Chalk Nick Easton up as a believer in love at first sight.
The free agent offensive lineman visited the New Orleans Saints last Thursday (March 14), a few days before veteran center Max Unger would announce his retirement, and immediately felt he was in the place he was supposed to be.
The city and the Saints facility made a mark. The team’s reputation for putting a solid offensive line on the field year after year preceded itself, as did the general history of offensive success. The coaching staff’s charisma and knowledge leapt out.
This would be a good place to call home for the next four years. “An awesome fit,” Easton said.
Wednesday (March 20), the Saints officially announced Easton’s signing. He is expected to slide into the position Unger occupied on the New Orleans offensive line for the last four seasons.
Though only six of his 17 career starts have come at center — with most of the other 11 coming at left guard for the Minnesota Vikings — Easton feels that is his most natural position.

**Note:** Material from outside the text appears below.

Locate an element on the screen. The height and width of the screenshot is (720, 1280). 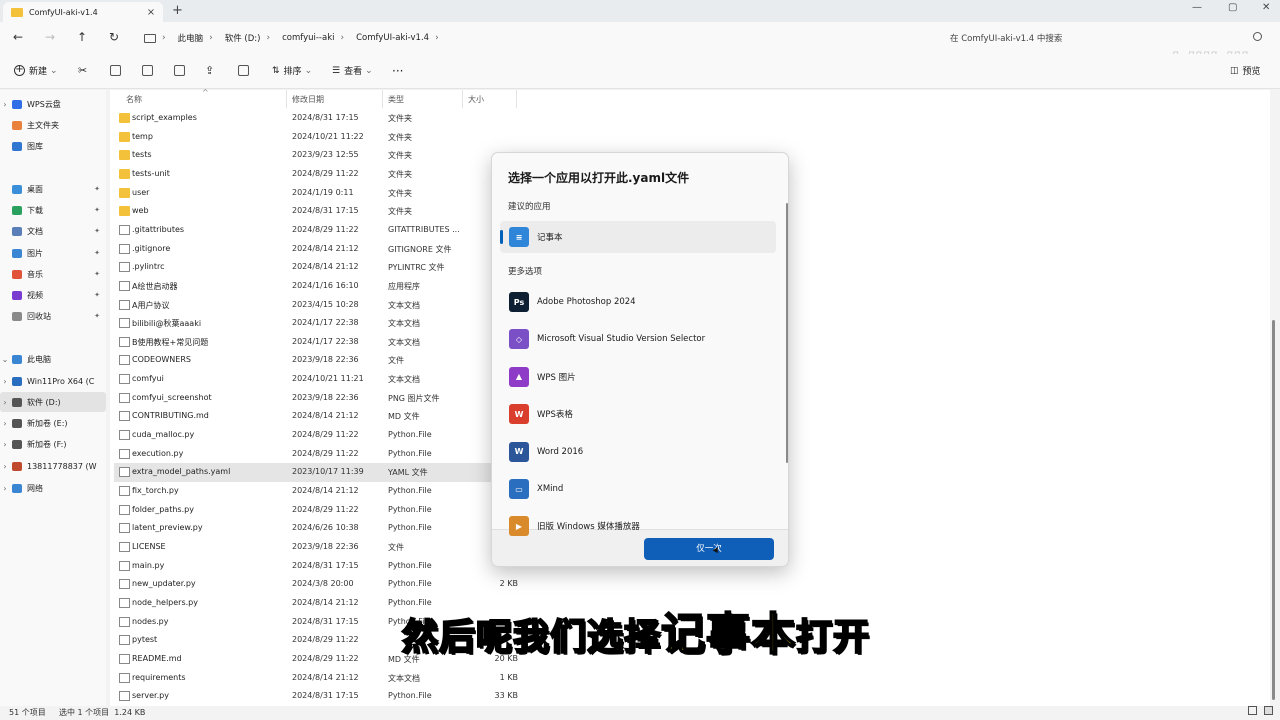
maximize-icon: ▢ is located at coordinates (1232, 8).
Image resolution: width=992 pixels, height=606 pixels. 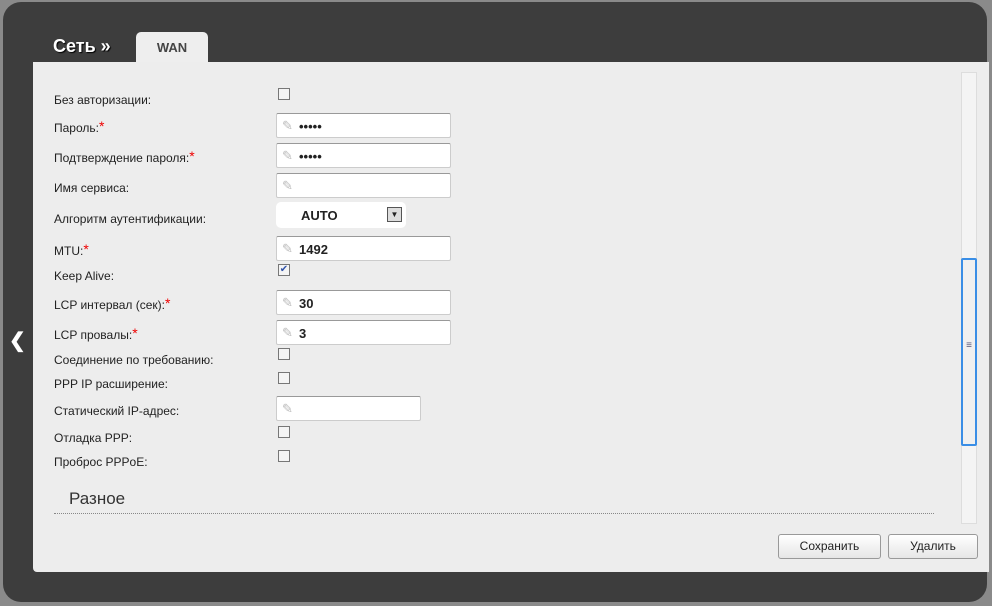 I want to click on auth-algorithm-select: AUTO ▼, so click(x=341, y=215).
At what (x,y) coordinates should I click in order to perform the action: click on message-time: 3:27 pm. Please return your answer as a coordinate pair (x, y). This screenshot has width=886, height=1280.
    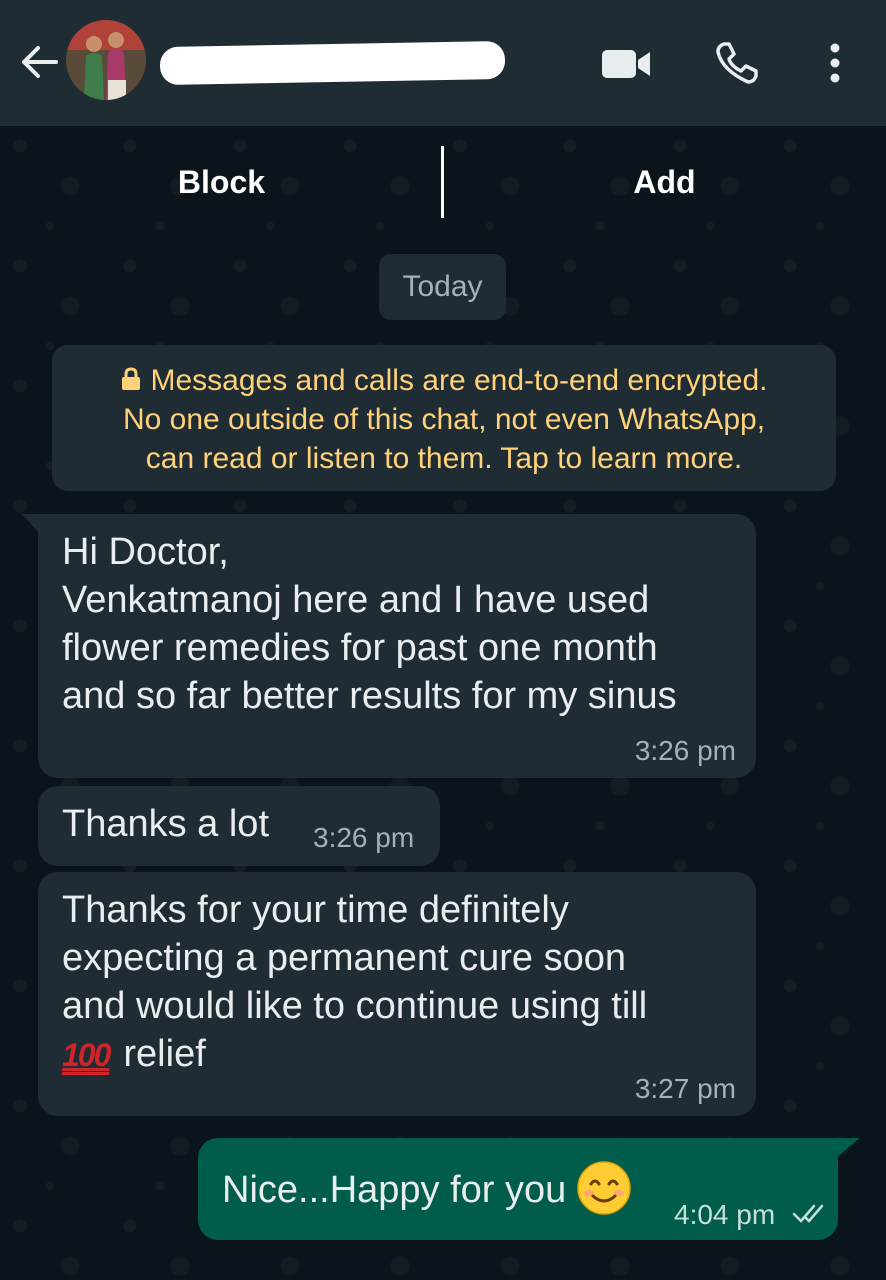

It is the position he played both in high school and at Harvard University.
With the Saints having established starters at the other four positions of the line, most of Easton’s conversations with the team have placed him at center.
“But I’ve got to get down there first, I’ve got to get a playbook in my hand and shake everybody’s hand first … before we talk about where exactly I’m going to fit in,” Easton said.
Easton has not played in an NFL game since December 2017, when his second season with the Vikings ended prematurely with a fractured ankle. A bulging disc in his neck forced him to spend the entirety of the 2018 season on injured reserve.
He said he has since recovered from the neck injury, having clearly passed a Saints physical to make the signing official. The goal throughout his process coming back from the injury was to be cleared before the start of free agency, and Easton said he hit that mark “head on” a few weeks before the signing period opened.
“I feel really good,” Easton said. “It was definitely a long road to recovery for that, but this game’s got a lot of highs and lows and it’s feeling good to come back up to the top now.”
Now that he is officially a member of the Saints, he is looking forward to establishing a relationship with quarterback Drew Brees, whom Easton called “a legend.” Easton already has a rapport with No. 2 Teddy Bridgewater, having snapped the ball to Bridgewater while they were teammates in Minnesota.
Easton is also eagerly anticipating getting to work with an offensive line that saw every member of the starting five either earn Pro Bowl or All-Pro honors last season.
“You see the guys and the production that they have, it’s pretty obvious that is a huge selling point for this team,” Easton said.
The official signing prompted a change to Easton’s Wikipedia page, which now lists him as a member of the Saints. That, by the way, is only mentioned as a way to get to one of the more colorful aspects of the page.
The last sentence of the “Early years” section of Easton’s Wikipedia page reads as follows: “Nearly all of Easton’s athletic success can be attributed to the mental toughness he was forced to develop after being dominated for many years in driveway basketball by elder brother, Jon Easton.”
Easton laughed at the reference when it was brought on in a teleconference Wednesday. That addition was made by his brother at least as long ago as August 2017, when it was referenced in a Minneapolis Star-Tribune article.
The Harvard graduate used it as a cautionary tale for any scholars who may use the site as a reference.
“Let that be a lesson to all the teachers and everybody else out there, the students who are writing papers, that Wikipedia may not be a credible source,” Easton said. “… (Jon Easton) actually told me at Thanksgiving this year that it’s been in there so long that I don’t think you can edit it out if you wanted to. It’s there to stay.”